‘… A network of mutuality’
Barack Obama | 10/25/2011, 2:38 p.m.
They’ll say any challenges to the existing arrangements are unwise and destabilizing. Dr. King understood that peace without justice was no peace at all; that aligning our reality with our ideals often requires the speaking of uncomfortable truths and the creative tension of non-violent protest.
But he also understood that to bring about true and lasting change, there must be the possibility of reconciliation; that any social movement has to channel this tension through the spirit of love and mutuality.
If he were alive today, I believe he would remind us that the unemployed worker can rightly challenge the excesses of Wall Street without demonizing all who work there; that the businessman can enter tough negotiations with his company’s union without vilifying the right to collectively bargain. He would want us to know we can argue fiercely about the proper size and role of government without questioning each other’s love for this country with the knowledge that in this democracy, government is no distant object but is rather an expression of our common commitments to one another.

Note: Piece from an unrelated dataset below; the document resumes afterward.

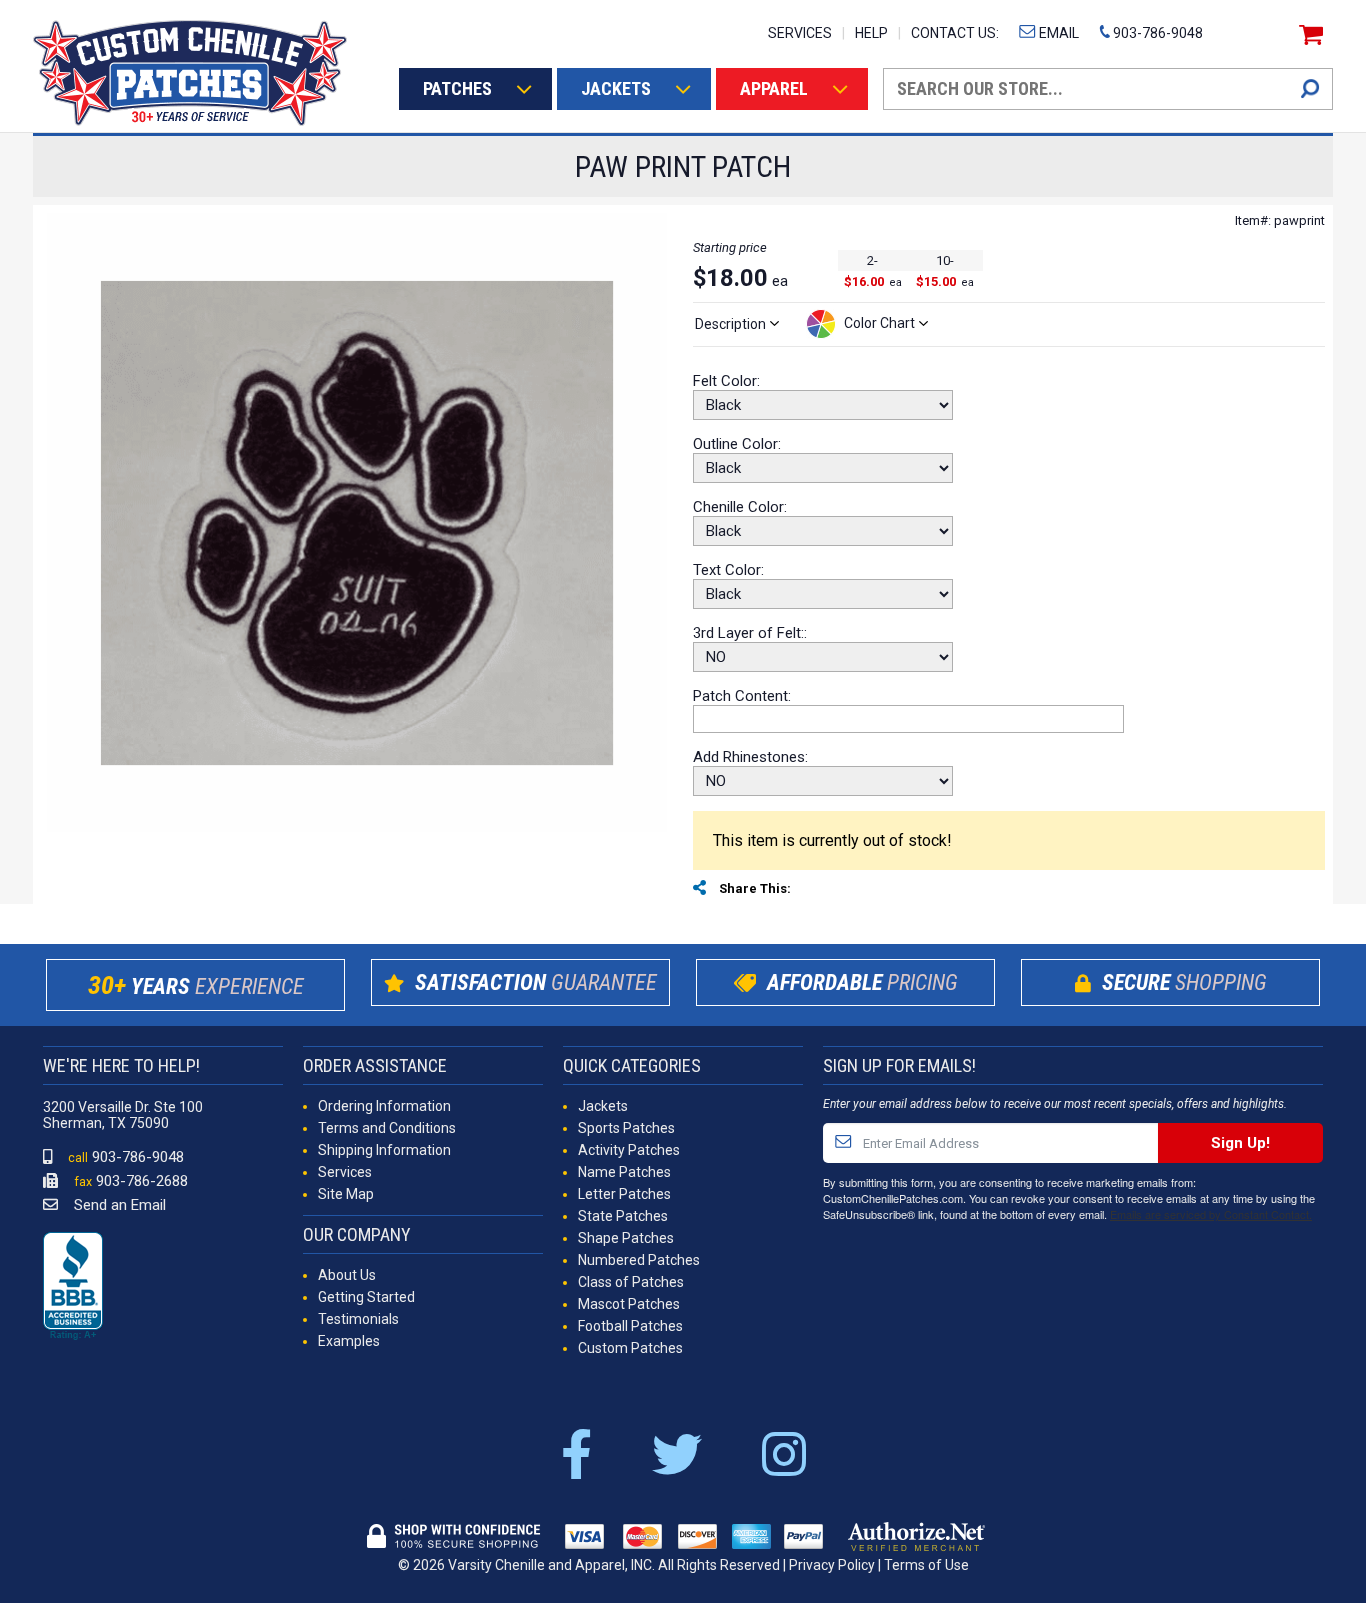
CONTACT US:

He would call on us to assume the best in each other rather than the worst, and challenge one another in ways that ultimately heal rather than wound.
This is a country where ordinary people find in their hearts the courage to do extraordinary things; the courage to stand up in the face of the fiercest resistance and despair and say this is wrong, and this is right.
We will not settle for what the cynics tell us we have to accept and we will reach again and again, no matter the odds, for what we know is possible.
Excerpted from President Barack Obama’s speech at the dedication of the Martin Luther King Jr. memorial on the National Mall in Washington, D.C.